Ela revirou os olhos, aterrissando, em frente a ele.
— Você fala demais. — resmungou.
— Oh! — Ultron fingiu surpresa, aproximando-se dela. — Pétala Amaldiçoada... uma princesa... tão aprimorada... tão poderosa... por que perde tempo do lado errado? — ele questionou-a, estendendo seus dedos de metal para tocá-la.
Antes que ele pudesse encostá-la, suas mãos derreteram as salsichas de metal.
— Tira as patinhas, Gollum! — ela rosnou, jogando-o para longe com toda a força que tinha.
Entendendo a deixa, Tony lançou-se para enfrentá-lo.
Havia mais daqueles robôs filhos da puta, tanto quanto os bandidos de Klaue para enfrentar. Ela foi atacada pelo garoto Maximoff, que a empurrou para o chão com sua velocidade.
Irritada, ela se preparou para atacá-lo de volta, mas ele já estava longe o suficiente, quando um dos robôs se aproximou dela.
Uma chuva de tiros teve inicio.
Ela usou seus poderes para protegê-la, enquanto derretia algumas máquinas, a confusão estava armada, tudo o que ela via era vermelho, precisava descarregar sua estranha raiva, enquanto sentia algo clicar no fundo de sua mente, algo mais poderoso do que seus poderes habituais.
Lynna se atirou para ajudar Natasha, que enfrentava mais de seis homens de uma vez só, imobilizando-os com seu gás, por mais que ela soubesse que a amiga era capaz de derrotá-los facilmente, tudo era questão de tempo agora.
A ruiva menor assentiu para ela, voltando-se para o outro lado, enfrentando mais homens.
Parece que os inimigos estavam brotando do chão.
As flechas de Clint serpenteavam pelo local, ela abaixava, rolava e socava homens maiores que ela, o que não era muita surpresa, mas a desvantagem fez os músculos de sua perna machucada gritarem um pouco mais.
Ela viu o raio azul passar, ele atingiu Steve no rosto, enquanto passava abaixo de onde Thor brigava com um robô. Ela tentou utilizar seus poderes nele, se frustrando por não conseguir.
Filho da puta escorregadio!
Um estrondo foi ouvido quando o mesmo caiu como uma fruta podre no chão. O insano havia tentado segurar Mjolnir.
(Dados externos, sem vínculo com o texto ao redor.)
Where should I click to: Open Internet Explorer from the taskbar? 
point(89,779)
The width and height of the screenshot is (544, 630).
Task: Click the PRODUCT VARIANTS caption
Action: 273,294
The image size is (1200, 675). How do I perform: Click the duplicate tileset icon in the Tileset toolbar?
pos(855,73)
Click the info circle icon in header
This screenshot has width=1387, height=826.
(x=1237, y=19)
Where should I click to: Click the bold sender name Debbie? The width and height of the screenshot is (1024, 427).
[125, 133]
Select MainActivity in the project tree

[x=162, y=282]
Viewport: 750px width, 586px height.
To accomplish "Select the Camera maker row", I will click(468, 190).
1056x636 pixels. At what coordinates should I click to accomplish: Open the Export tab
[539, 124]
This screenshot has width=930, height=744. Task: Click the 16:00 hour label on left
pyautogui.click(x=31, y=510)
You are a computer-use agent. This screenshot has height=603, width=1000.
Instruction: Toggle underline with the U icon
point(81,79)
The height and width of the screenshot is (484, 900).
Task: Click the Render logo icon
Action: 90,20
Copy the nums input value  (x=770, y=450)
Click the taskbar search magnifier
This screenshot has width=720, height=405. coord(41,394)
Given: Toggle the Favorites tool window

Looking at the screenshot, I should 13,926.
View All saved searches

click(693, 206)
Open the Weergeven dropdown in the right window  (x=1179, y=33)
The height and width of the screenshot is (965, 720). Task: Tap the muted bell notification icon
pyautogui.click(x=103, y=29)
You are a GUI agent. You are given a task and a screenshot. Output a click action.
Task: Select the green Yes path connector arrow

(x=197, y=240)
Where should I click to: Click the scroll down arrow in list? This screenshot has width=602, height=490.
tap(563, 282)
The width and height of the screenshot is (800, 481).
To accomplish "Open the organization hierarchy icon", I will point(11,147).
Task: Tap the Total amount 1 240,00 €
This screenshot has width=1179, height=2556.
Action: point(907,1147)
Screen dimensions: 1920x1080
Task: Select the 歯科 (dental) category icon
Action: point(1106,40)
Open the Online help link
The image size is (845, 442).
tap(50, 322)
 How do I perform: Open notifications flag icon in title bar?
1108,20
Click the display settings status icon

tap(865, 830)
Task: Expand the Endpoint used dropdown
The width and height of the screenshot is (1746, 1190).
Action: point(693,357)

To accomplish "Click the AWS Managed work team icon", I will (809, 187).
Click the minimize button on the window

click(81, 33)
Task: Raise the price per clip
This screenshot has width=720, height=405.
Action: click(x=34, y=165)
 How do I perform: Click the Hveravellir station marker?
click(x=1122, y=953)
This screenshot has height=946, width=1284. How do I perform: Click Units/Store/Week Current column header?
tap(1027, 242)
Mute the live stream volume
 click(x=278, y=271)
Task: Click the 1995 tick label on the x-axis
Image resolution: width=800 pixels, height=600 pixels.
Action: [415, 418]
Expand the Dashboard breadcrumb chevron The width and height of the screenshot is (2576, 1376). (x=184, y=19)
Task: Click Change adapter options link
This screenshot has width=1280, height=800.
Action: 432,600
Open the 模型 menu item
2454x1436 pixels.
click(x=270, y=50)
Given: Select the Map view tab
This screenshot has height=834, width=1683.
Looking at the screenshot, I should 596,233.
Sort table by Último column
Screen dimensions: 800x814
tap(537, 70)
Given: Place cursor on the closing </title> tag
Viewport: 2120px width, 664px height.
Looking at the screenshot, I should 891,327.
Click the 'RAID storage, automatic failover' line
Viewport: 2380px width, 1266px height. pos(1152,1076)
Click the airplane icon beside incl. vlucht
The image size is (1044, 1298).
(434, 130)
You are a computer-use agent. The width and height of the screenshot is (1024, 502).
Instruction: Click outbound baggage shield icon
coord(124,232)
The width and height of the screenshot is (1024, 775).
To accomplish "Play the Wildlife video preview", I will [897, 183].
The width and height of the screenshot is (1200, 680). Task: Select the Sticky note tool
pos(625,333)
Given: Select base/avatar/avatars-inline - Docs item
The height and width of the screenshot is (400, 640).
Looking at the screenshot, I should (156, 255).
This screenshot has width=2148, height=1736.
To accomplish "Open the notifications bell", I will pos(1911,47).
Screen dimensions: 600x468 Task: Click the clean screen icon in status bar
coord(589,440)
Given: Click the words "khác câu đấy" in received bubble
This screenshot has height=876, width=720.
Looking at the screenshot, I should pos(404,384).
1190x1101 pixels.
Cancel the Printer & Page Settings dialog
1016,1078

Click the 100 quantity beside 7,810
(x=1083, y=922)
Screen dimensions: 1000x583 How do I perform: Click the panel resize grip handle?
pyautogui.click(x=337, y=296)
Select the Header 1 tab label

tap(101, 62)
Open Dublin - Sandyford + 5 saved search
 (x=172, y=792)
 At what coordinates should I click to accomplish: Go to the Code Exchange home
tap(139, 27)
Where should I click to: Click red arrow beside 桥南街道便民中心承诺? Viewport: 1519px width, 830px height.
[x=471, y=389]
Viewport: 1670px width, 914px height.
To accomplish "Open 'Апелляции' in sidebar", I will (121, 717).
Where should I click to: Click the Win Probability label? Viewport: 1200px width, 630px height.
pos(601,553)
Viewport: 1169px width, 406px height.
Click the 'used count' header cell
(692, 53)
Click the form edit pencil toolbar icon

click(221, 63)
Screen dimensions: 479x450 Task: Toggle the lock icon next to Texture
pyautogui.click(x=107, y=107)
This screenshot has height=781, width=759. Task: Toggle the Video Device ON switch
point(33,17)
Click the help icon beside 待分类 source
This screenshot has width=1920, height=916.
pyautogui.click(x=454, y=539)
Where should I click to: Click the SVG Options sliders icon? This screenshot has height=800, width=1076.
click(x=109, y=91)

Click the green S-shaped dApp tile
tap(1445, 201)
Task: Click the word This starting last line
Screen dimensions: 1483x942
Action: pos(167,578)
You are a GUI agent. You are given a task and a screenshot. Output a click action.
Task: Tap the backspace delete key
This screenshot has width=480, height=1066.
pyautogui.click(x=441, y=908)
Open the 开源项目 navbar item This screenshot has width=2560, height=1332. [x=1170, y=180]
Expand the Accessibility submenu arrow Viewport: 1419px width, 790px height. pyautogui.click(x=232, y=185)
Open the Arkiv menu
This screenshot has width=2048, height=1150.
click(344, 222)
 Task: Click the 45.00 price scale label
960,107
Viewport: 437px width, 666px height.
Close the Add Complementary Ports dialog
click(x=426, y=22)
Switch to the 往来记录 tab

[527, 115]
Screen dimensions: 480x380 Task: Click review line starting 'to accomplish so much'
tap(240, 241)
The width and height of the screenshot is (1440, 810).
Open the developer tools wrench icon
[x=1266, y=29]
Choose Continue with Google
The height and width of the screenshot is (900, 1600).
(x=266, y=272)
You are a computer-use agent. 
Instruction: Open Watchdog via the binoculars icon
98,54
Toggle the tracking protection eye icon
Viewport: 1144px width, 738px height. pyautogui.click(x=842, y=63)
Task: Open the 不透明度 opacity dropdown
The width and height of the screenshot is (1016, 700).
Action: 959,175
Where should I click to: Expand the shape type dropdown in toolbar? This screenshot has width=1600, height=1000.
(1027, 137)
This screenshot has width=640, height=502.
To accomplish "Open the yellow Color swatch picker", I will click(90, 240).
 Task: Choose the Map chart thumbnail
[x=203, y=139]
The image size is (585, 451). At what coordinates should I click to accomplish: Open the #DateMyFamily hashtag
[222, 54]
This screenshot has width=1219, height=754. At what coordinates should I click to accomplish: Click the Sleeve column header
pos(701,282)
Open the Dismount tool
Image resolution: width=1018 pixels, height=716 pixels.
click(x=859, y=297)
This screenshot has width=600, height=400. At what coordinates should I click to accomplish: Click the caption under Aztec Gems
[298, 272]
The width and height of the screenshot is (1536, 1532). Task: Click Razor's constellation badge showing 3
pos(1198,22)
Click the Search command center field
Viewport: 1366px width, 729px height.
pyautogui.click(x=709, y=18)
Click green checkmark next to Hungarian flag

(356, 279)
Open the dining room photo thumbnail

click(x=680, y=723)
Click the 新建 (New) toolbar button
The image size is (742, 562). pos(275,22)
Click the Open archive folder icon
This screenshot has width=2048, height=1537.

Que idiota!
Ela pulou até onde ele estava, usando mais uma vez o escudo de Steve como impulso, caindo onde ele estava jogado num monte de caixotes, parado como ela queria que ele estivesse.
Quando a viu, ele tentou se levantar, só para ter que dizer “olá” para o seu punho no meio de seu rosto.
— Você fica bem aí. — ela disse, encarando-o nos olhos claros. — Não parece ser tão ligeirinho, não é papa-léguas?
Ele bufou, tonto, caindo de volta na pilha.
— Gente, é código verde? — Bruce perguntou.
— Fique no jato. — Tony respondeu.
Um brutamontes vinha em sua direção, mas ele caiu quando a garota Maximoff pousou no chão ao lado dele, com um sorriso malicioso.
— Sabe... — ela iniciou, aproximando-se dela, fazendo uma dança em círculos, agitando as mãos, criando uma bola de energia escarlate. — Na Hydra, todos falavam sobre você, sobre o quão poderosa você era... — ela abriu ainda mais o sorriso. — Eu não acho isso.
A ruiva bufou.
— E eu não me importo. — uma bola de gás saiu de suas mãos, indo na direção da garota.
Contudo, a pestinha foi rápida, envolveu o gás em seus poderes, espalhando-o e lançando de volta contra ela.
Lynna não teve nem tempo de correr, o gás a atingiu em cheio.
O feitiço se voltando contra a feiticeira.
No primeiro instante, ela não sentiu nada além de um formigamento nas narinas.
Era isso o que todos sentiam quando ela atacava?
Depois, veio a tontura, suas veias queimavam em brasa, como se ela tivesse sido jogada dentro do tanque de tenebrys sakura outra vez. O ar começou a faltar-lhe, então, a garota se aproximou dela, jogando seus poderes escarlates para cima da ruiva, que soltou um lamento alto quando a escuridão lhe atingiu.